About six years ago, I found myself desiring mental stimulation. I wanted something different from the work I was doing each day. Also, one of my greatest fears in life is developing Alzheimer’s, as both of my grandmothers had it. As a result, strengthening my brain is a high priority for me. Learning a new language sounded fun. During my days at university, I met people from many countries. My best friends were from Russia and Taiwan. If you had asked me at that time which language I’d like to learn, I would have chosen Russian or Mandarin Chinese. However, about six years ago, I was watching a lot of Japanese programming, so I casually thought Japanese would be a good choice. The first step in my language journey was on November 14, 2016, when my husband gave me Rosetta Stone for my birthday.
Initially, it seemed impossible, but I was determined to conquer this in the same manner as I would at work – a system to understand and problems to solve. I started by learning hiragana and katakana, which are effectively the alphabet of the Japanese language. I did not even want to consider kanji. (However, learning kanji is inevitable.) Kanji are characters taken from Chinese, and there are about 2,000 that the Japanese government has deemed necessary and are taught in schools through 12th grade. Needless to say, my path to fluency is taking at least twice as long as I naively and prematurely estimated.
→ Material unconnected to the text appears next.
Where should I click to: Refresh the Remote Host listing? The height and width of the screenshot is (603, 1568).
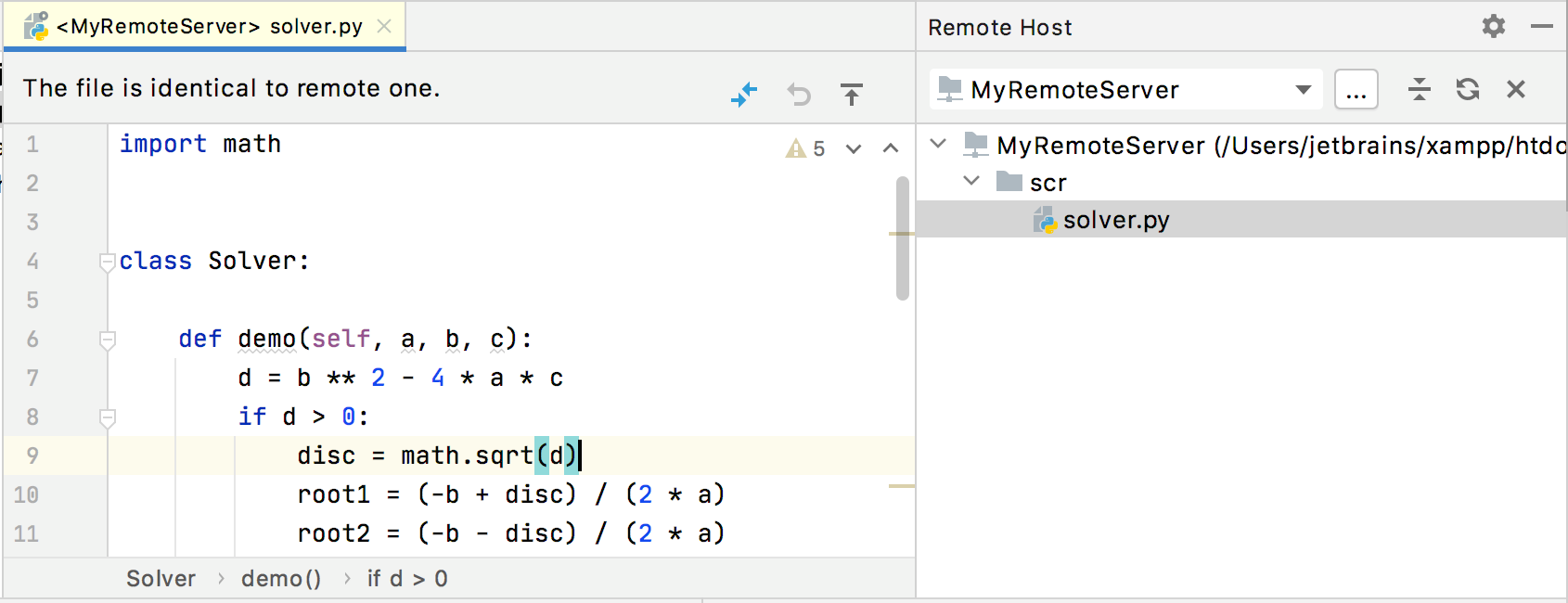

An amazing by-product of learning a language is getting to learn a culture different from your own. Language is truly a product of the need of a group of people to communicate. Especially in a more isolated country like an island nation, the culture and language develop uniquely. The way in which we view the world is shaped by our language because we develop words and ideas that are limited within the language we speak. Languages other than English have words that we cannot describe as precisely because of cultural interactions. For example, a well-known phrase in Japanese is yoroshiku onegaishimasu. However, as Japanese is a very contextual language, the phrase can mean various things such as, “I look forward to working with you,” “Please treat me well [during our relationship],” or “Nice to meet you.” The opposite is also true of English to Japanese. I struggled for a long time when starting a conversation in Japanese. In English, we often say something like, “Hey! How are you today?” or “Are you having a good day so far?” In Japanese, those conversation starters are not used. You can’t merely take what you want to say in English, run it through Google Translate, and expect a proper Japanese translation (which is quite frustrating when you are a new learner!). Japanese also has nouns and verbs to describe things that we English speakers cannot do so precisely. My favorite noun is komorebi, which means “sunlight filtering through trees.” Very zen, right?
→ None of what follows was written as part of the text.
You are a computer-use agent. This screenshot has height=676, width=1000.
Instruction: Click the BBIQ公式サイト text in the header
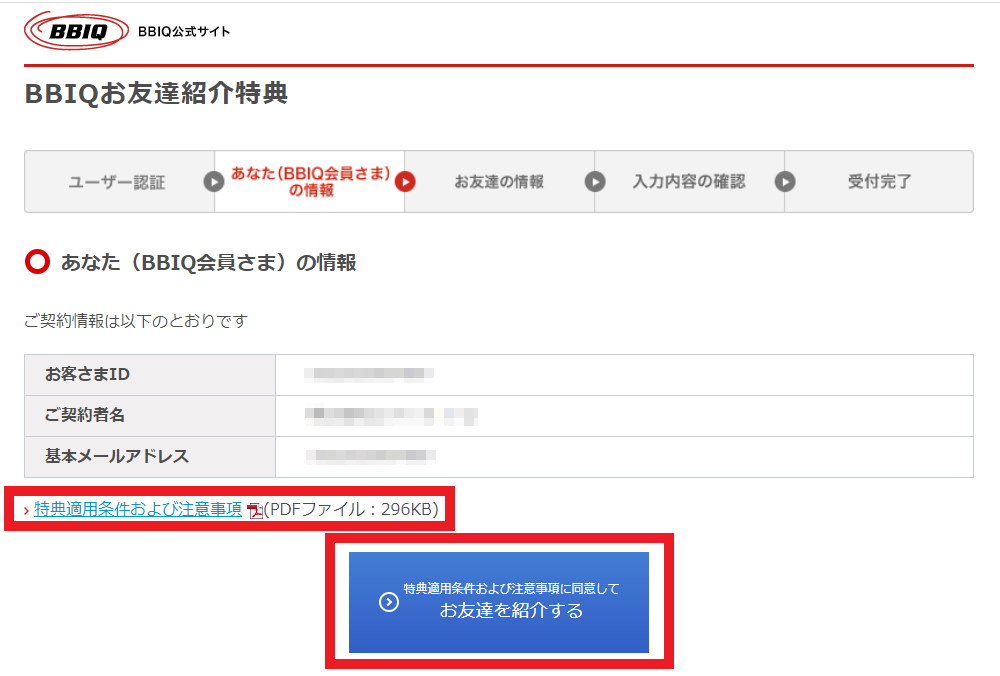point(184,32)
This fascinating journey of learning both the Japanese language and culture has been quite fulfilling and enjoyable. It has even encouraged my family to visit Japan (twice!). It is a splendid country to visit, even if you are not able to speak any Japanese. The cities are very clean, public transportation is prompt and readily available, and they have the best convenience stores in the entire world. (I’m not kidding!) The customer service is excellent, and there are so many amazing sites to see and things to do. If you ever choose to visit Japan, I bet my bottom dollar that you won’t regret it.
While it will take me some time to get to the level of fluency I desire, this process of learning Japanese has opened my eyes to the world and possibilities that exist. Having a broader view of the world and the people in it can aid in problem solving and creating vision as you have a larger palate to select from. I plan to be a life-long learner of language. I have not yet decided on my next language, but Spanish and Russian are contenders.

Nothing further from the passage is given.